The earthquake that struck off the northeast coast of the island nation registered a whopping 9.0 magnitude on the Richter scale—nearly 1,000 times stronger than the 1989 Loma Prieta quake experienced here in the Bay Area—and launched a massive tsunami whose waves ravaged Japan’s east coast and whose destruction reached as far as Santa Cruz.
As the death toll continues to rise, possibly into the tens of thousands, Japan’s nuclear engineers are fighting desperately to contain a series of explosions rocking the country’s Fukushima Daiichi nuclear power station, which has also experienced system failures and partial meltdowns in the immediate aftermath of the disasters.

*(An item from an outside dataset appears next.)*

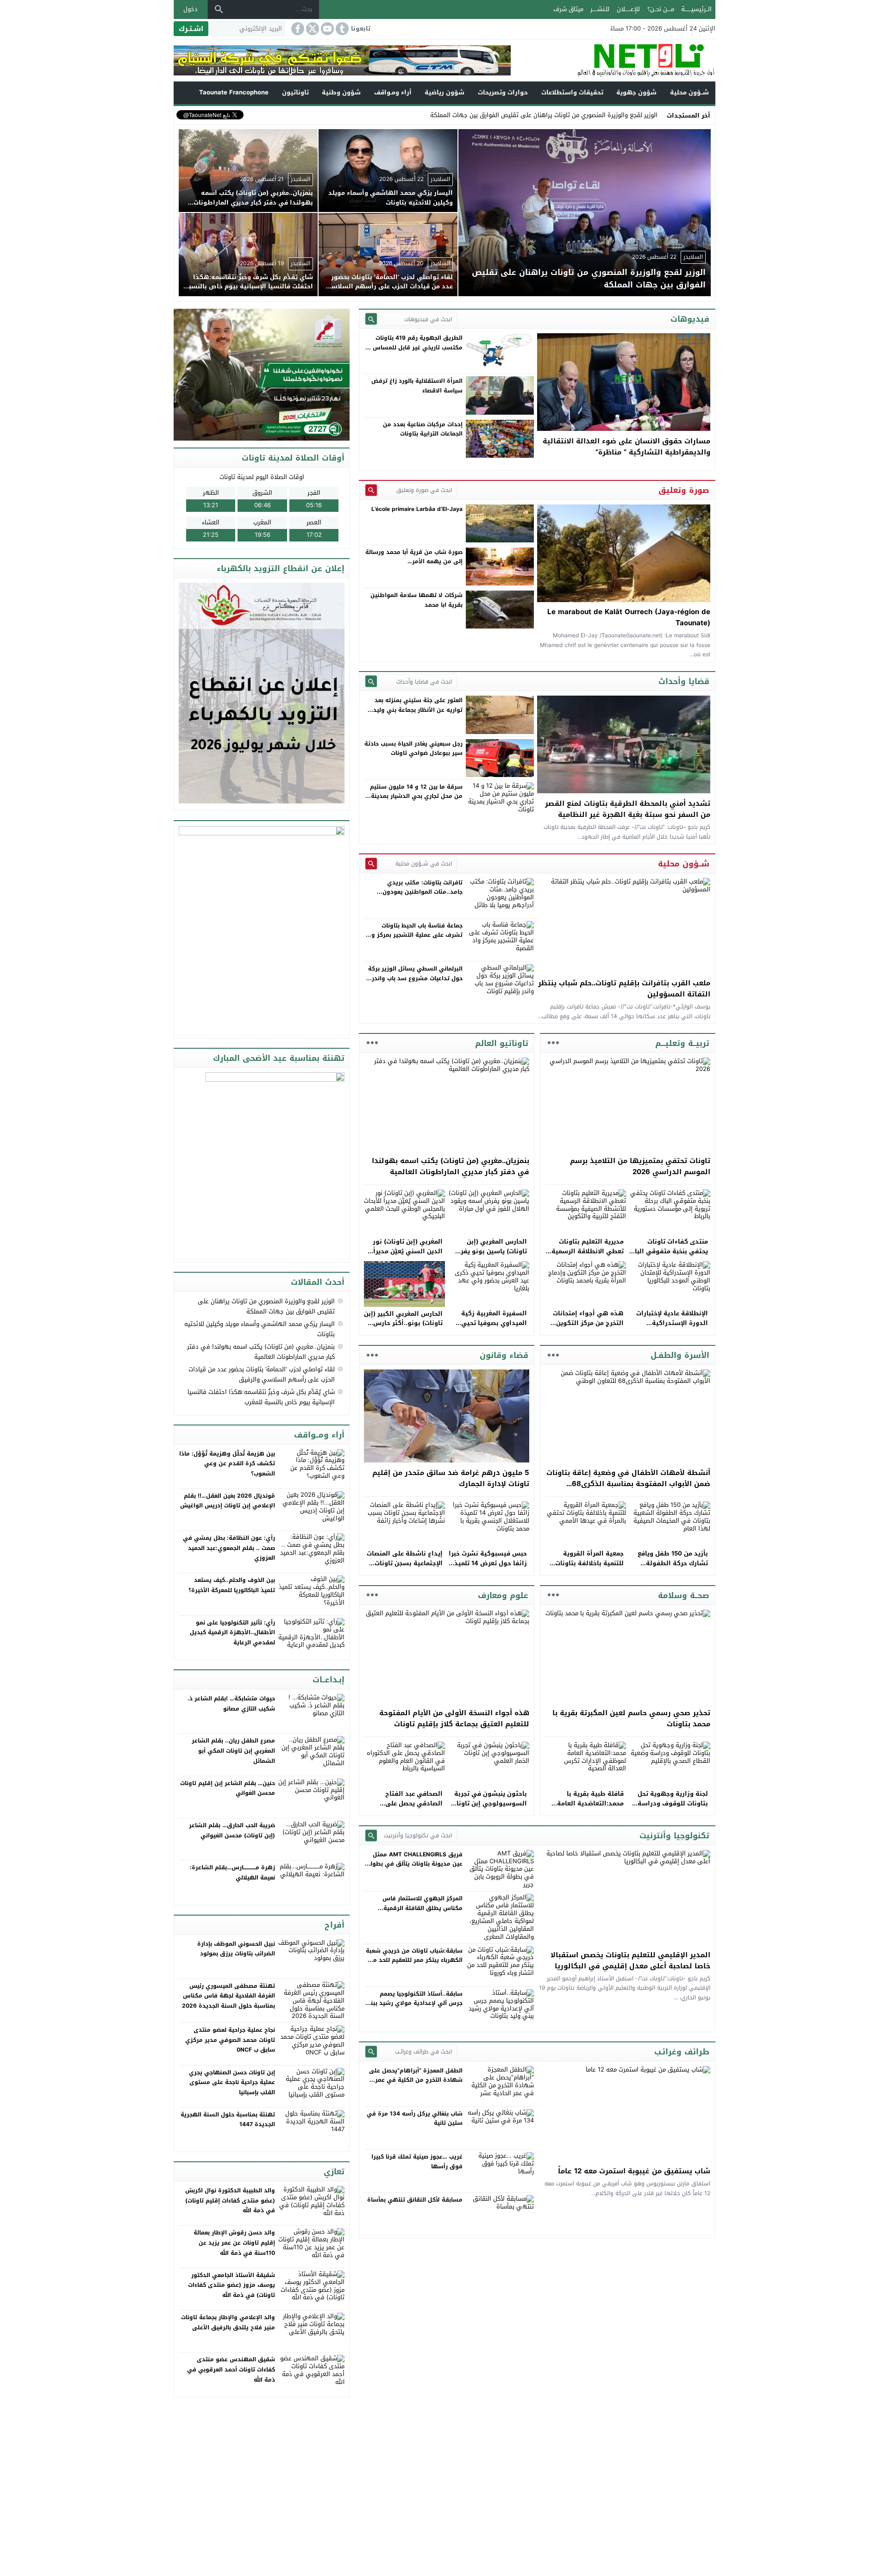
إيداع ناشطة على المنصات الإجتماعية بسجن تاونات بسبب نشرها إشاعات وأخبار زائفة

Parallels to the Chernobyl and Three Mile Island incidents abound—the clouds of radioactive steam being spewed from the Fukushima reactors and the rising levels of radiation being recorded as far as Tokyo (nearly 150 miles southwest) have resurfaced nightmares of nuclear disaster ingrained in the Japanese conscience since the end of the Second World War.
In the United States and the rest of the world, the Japanese atomic crisis has sparked new concerns over the safety and inherent volatility of nuclear power, which has been regarded as a leading source of “cheap” and “clean” energy in a world facing the encroachment of global warming. As the world approaches the 25-year anniversary of the Chernobyl disaster, public support for nuclear energy has seen little decline, despite being neither cheap nor particularly clean.

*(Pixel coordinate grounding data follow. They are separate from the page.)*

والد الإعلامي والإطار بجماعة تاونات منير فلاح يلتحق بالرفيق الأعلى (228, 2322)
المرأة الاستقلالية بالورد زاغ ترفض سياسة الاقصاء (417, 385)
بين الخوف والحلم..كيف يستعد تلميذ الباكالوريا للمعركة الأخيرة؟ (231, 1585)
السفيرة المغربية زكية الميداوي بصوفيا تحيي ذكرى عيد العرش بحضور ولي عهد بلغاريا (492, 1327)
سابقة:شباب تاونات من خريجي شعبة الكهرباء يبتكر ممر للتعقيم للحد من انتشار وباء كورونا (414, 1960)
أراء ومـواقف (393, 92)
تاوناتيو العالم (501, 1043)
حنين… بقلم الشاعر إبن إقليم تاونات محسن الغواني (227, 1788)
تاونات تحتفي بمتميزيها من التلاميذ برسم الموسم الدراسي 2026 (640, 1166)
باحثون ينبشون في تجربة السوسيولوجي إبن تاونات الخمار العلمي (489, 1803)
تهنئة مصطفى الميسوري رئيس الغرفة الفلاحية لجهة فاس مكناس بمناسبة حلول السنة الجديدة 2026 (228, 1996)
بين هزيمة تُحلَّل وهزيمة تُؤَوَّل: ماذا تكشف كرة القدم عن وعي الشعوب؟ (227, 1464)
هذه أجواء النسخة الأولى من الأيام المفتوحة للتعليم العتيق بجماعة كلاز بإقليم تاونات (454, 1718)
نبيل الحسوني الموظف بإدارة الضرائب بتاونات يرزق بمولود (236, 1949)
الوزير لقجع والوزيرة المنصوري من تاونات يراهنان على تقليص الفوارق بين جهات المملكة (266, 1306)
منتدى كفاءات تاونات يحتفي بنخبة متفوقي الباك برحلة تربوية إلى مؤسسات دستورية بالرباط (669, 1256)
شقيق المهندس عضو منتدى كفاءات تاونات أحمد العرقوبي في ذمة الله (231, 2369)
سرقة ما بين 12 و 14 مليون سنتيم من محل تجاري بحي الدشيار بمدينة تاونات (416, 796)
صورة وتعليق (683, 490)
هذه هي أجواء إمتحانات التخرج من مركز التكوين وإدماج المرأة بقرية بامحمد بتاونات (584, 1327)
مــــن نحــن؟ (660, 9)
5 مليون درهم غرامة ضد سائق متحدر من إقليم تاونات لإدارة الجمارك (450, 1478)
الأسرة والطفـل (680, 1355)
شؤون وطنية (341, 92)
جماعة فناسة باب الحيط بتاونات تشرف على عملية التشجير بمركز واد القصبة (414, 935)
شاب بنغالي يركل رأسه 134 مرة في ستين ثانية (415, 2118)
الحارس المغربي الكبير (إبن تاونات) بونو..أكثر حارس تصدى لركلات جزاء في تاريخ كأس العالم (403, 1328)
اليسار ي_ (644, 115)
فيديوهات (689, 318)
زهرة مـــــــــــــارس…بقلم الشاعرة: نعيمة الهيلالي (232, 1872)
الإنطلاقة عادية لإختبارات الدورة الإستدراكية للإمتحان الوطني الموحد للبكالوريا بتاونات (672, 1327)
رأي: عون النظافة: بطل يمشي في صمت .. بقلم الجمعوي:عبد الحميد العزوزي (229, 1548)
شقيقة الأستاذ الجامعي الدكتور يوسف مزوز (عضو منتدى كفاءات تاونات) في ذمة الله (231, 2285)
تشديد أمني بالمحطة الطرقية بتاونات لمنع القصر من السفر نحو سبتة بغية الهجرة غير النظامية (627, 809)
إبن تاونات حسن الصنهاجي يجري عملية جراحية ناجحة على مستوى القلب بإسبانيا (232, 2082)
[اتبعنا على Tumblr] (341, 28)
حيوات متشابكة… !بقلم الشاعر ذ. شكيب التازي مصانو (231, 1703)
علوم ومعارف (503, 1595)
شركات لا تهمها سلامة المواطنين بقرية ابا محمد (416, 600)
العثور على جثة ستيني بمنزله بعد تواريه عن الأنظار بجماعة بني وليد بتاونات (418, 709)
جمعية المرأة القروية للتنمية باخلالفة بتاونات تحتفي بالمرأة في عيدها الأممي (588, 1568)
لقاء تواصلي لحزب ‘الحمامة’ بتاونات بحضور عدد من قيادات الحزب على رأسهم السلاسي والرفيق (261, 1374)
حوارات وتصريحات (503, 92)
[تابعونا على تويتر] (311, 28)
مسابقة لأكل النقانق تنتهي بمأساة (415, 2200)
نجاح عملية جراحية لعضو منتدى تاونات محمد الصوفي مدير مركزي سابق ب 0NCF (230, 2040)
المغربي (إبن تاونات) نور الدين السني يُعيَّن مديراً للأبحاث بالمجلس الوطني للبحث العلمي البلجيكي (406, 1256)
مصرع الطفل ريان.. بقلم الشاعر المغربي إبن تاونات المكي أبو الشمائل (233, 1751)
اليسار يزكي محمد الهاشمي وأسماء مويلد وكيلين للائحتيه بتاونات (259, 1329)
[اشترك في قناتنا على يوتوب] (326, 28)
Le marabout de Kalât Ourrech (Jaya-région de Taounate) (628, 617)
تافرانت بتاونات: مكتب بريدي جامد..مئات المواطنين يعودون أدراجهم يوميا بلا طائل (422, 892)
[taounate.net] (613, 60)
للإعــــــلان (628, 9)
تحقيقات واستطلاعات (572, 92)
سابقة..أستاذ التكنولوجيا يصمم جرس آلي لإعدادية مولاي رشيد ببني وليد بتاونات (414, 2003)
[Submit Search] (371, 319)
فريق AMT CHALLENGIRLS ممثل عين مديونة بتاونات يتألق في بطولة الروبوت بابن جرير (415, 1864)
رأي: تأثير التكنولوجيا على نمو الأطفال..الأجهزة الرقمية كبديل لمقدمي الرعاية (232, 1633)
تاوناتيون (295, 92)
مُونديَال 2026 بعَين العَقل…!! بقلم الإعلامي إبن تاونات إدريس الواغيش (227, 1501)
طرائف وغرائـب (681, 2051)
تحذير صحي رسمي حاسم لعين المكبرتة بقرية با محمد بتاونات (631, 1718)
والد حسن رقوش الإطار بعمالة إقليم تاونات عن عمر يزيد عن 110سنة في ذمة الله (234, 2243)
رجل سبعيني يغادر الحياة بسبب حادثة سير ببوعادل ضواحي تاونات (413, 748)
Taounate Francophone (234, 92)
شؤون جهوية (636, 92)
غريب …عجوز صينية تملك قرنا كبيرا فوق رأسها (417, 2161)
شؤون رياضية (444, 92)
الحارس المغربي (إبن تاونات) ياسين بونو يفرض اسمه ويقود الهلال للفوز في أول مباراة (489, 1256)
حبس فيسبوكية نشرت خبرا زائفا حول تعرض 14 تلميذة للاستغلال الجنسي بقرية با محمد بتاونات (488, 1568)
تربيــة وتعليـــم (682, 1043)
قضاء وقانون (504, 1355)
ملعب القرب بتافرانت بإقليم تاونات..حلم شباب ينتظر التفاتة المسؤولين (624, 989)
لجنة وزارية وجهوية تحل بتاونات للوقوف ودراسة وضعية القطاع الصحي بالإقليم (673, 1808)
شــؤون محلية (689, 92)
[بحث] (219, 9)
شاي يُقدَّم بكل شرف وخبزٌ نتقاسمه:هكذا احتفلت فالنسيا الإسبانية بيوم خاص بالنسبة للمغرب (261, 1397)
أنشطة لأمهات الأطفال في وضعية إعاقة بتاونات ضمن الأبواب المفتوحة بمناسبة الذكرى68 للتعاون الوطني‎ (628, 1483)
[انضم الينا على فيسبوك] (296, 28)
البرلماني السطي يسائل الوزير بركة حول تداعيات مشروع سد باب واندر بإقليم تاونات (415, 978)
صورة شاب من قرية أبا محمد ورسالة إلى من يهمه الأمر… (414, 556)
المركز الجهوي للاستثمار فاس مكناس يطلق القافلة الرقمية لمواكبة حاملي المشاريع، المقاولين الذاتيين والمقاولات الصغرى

California is home to two of the nation’s 104 nuclear reactors, which account for 20 percent of the country’s total energy output. Both of the Golden State’s facilities are located south of the Bay Area: the Diablo Canyon plant near San Luis Obispo and San Onofre in San Diego County, and both are located along fault lines.

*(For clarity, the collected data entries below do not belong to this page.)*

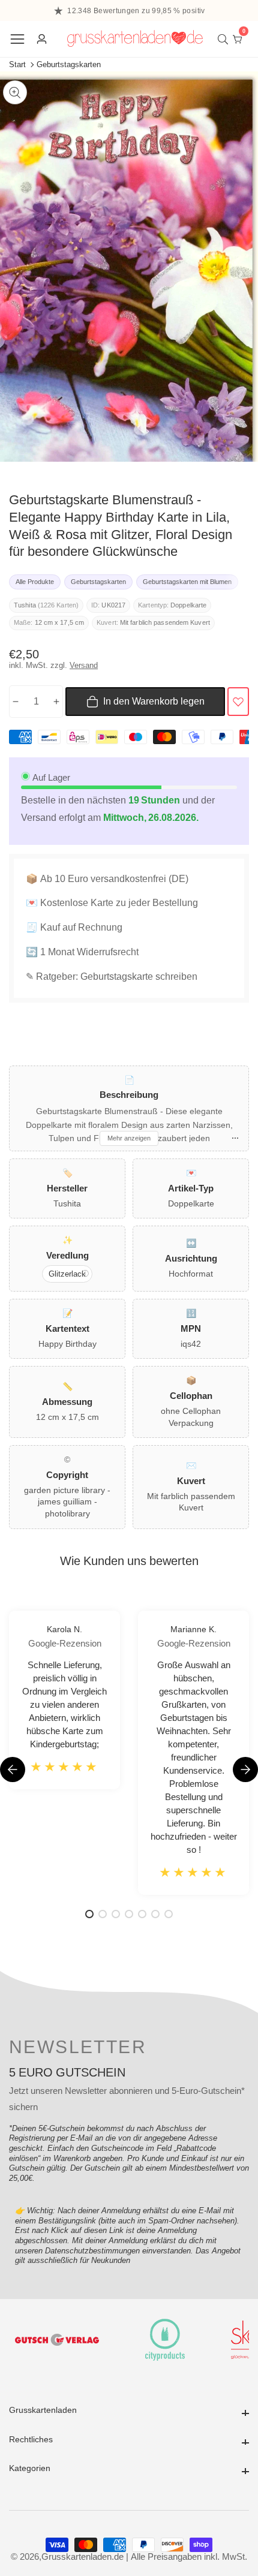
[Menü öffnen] (17, 39)
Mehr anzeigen (129, 1138)
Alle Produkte (35, 581)
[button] (245, 1769)
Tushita (25, 605)
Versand (84, 665)
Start (17, 64)
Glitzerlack (67, 1274)
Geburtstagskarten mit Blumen (187, 581)
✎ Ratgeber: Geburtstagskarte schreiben (111, 976)
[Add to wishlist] (238, 701)
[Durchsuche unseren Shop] (225, 39)
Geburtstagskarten (69, 64)
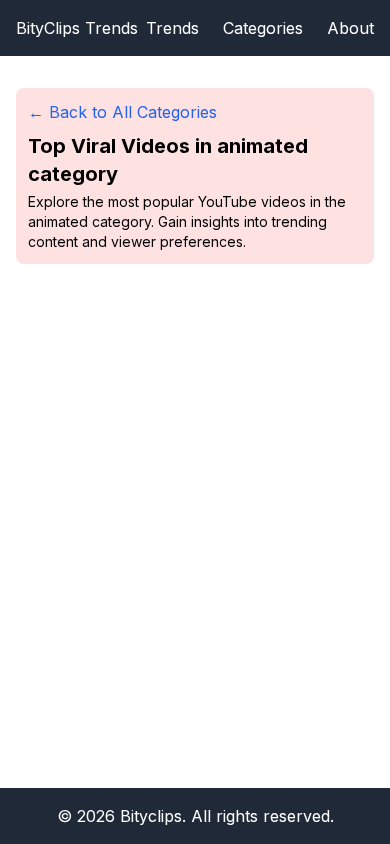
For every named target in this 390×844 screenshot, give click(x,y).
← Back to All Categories (122, 112)
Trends (172, 28)
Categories (263, 28)
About (350, 28)
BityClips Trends (77, 28)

Both plants are built to withstand an earthquake whose magnitude would be expected in their area, but predicting the severity of a disaster like the Japanese one is impossible. Indeed, the Tohoku earthquake registered as one of the five strongest on record since 1900, when records were first taken, surpassing the 1906 San Francisco and 2010 Chilean and Haitian earthquakes in magnitude.
Nuclear power proponents have been quick to point out that Japan’s unique location on the globe make it more susceptible to monumental natural disasters. Certainly, the Japanese took this into account, and as a result have the strictest building codes and most earthquake-ready society on the planet—and yet, all the emergency preparedness and costly structural retrofitting could not prepare them for a crisis on this scale.
Attempts to engineer modern nuclear power facilities equipped for natural disasters or terrorist attacks have resulted in a cooperative Franco-German project in Finland, where a proposed $4 billion “next-generation” nuclear facility has exceeded cost by 50 percent and whose completion date—2009—has yet to be realized.
Existing facilities worldwide are rapidly approaching their shelf life, and plans to extend the lives of these plants are being considered, given both their material and environmental costs. Yet, even as the Japanese nuclear emergency calls into the question the safety and viability of nuclear energy, many experts hold that green, renewable energy alternatives are far more costly and expansive.
A recent report from researchers at Stanford University and UC Davis offer a detailed analysis of the cost and effort likely required for implementing and maintaining an entirely renewable energy program worldwide. Needless to say, the task is herculean, even Sisyphean in nature.
The collaborative report describes the need for four million five-megawatt wind turbines, of which the Chinese have only just built the first model—current wind turbines have only about the half the energy output. Also, some 90,000 large-scale solar plants are needed—as a comparison point, only some three dozen exist globally. To top it off, 1.7 billion three-kilowatt rooftop solar systems—one in four of all households worldwide—would be the icing on the renewable cake, assuming the rare-earth material required is available in the necessary quantity.
The cost to wean humanity off the teat of nuclear and fossil fuel is daunting, no doubt, but not impossible. The colossal effort required is something that is in humanity’s interests, and its emergence, slow and encumbered by deniers and skeptics, is gradually gaining steam.
Experts say the fears over Fukushima, while not quite overblown, do not possess the potential of another Chernobyl disaster, but concerns over the safety of nuclear energy persist. California is long overdue for the next big earthquake, according to numerous reports by the United States Geological Survey, and valid questions must be addressed over the safety of the state’s existing reactors should a shake on the scale of the Tohoku 9.0 quake strike the West Coast in the next decade or so.
Of course, given the innovation that Americans pride themselves upon, it is imperative on us as a global technological leader to find alternatives to the inherent instability of nuclear power as we prepare for the next big disaster, whether it be along the San Andreas fault or any of the ever-shifting tectonic plates across the globe. After all, if the technologically brilliant competent Japanese, the first victims of nuclear disaster on the planet—in the form of the atomic bombs dropped on Hiroshima and Nagasaki in 1945—must bravely face down a catastrophe, none of us can feel too confident in the wonders of technology.